OECD: Colombia’s Health Care Is Universal In Coverage, But Serious Accessibility, Parity & Efficacy Challenges Remain
According to an OECD report, Colombia has significantly improved its health system over the past 20 years, leading to a rise in life expectancy and a fall in infant mortality. Infant mortality has fallen from 40 deaths per 1 000 live births in 1970 to 12.8 and life expectancy at birth reached 75.2 years in 2013. To maintain its ambition of universal, high-quality health care, Colombia should now focus on improving efficiency and strengthening financial sustainability, says the paper.
The OECD Review of Health Systems: Colombia says that almost every Colombian now has access to health care, with coverage nearly quadrupling from 23.5% of the population in 1993 to 96.6% in 2014. Health insurance coverage increased most rapidly among the poorest 20% of the population (from 4% in 1993 to 89%) and in rural areas (from 6.6% in 1993 to 92.6%).
All Colombians have access to a basic level health care services and have good financial protection from excessive health care spending if they get sick. Out-of-pocket expenditure paid by patients is only 14% of total health spending. This is one of the lowest proportions in Latin America and is lower than the OECD average of 19%. Unmet health care needs and waiting times for medical appointments have been significantly reduced.
On the ground however, Colombians without advanced coverage in their multi-tier health care system face long waits for treatment and medicine. Colombia has a system called EPS (Entidades Promotores de Salud – Health Promotion Entities), which provide the standard level of care that most employers must provide. There also is the POS (Plan Obligatorio de Salud – Obligatory Health Plan), which is the basic level of care all Colombians have access to. Private prepaid medicine and medical insurance are also available, which are similar to the US HMO/PPO/Indemnity plans. The prepaid and insurance plans provide the most advanced and convenient levels of care, with private hospitals and doctors that rival the rest of the developed world.
Those relying on basic EPS or EPS – Colombia’s system for the poor and indigent, face rationing, and may only receive subsidized prescriptions or care from the most basic, sometimes substandard facilities. The quasi-public health care providers often face financial difficulties, adding to the woes of those at the bottom of the resources ladder. Health care also varies greatly depending upon area. Predictably, wealthier areas have greater access to advanced care than poorer areas.

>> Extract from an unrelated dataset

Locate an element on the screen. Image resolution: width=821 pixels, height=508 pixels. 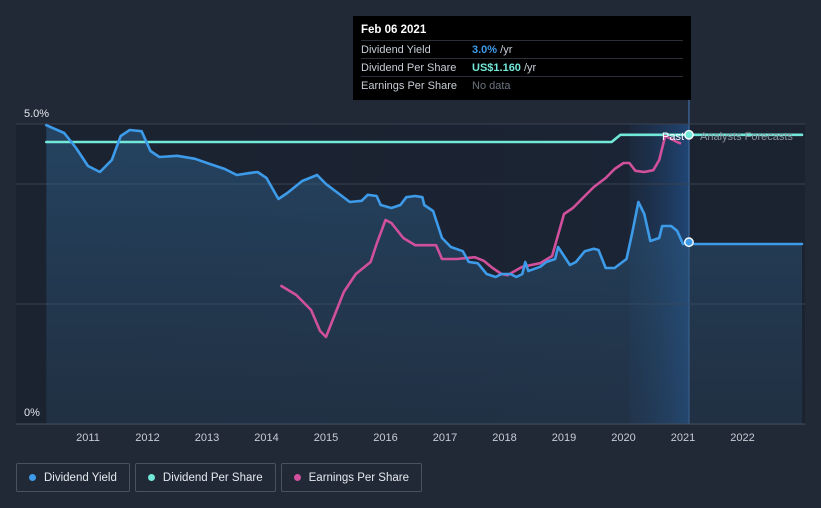
dividend-yield-marker is located at coordinates (689, 242).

“Despite important achievements in recent years, the Colombian health sector still faces important challenges,” said OECD Secretary-General Angel Gurría. “The focus now needs to be on improving quality, efficiency and sustainability.”
Health insurers in Colombia have not yet developed into effective and efficient purchasers of health care services, according to the report. Payments to doctors, clinics and hospitals should increasingly reward health care quality and good outcomes, rather than volumes of health service provided, says OECD. The report recommends that Colombia work towards developing a stronger performance and accountability management for health insurers. More demanding performance management is equally needed for clinics, hospitals and other health care providers.
A more extensive set of health care quality standards and guidelines for primary care services should be developed. Also, a specialist training curriculum focused on preventing and managing chronic disease should be created for general practitioners.
Steps should also be taken to ensure that health system information is used as effectively as possible. The development of a more sophisticated information system will help Colombia extend its participation in international benchmarking efforts, such as the OECD’s Health Care Quality Indicators. This will be an important step for continuous improvement in health system quality and efficiency.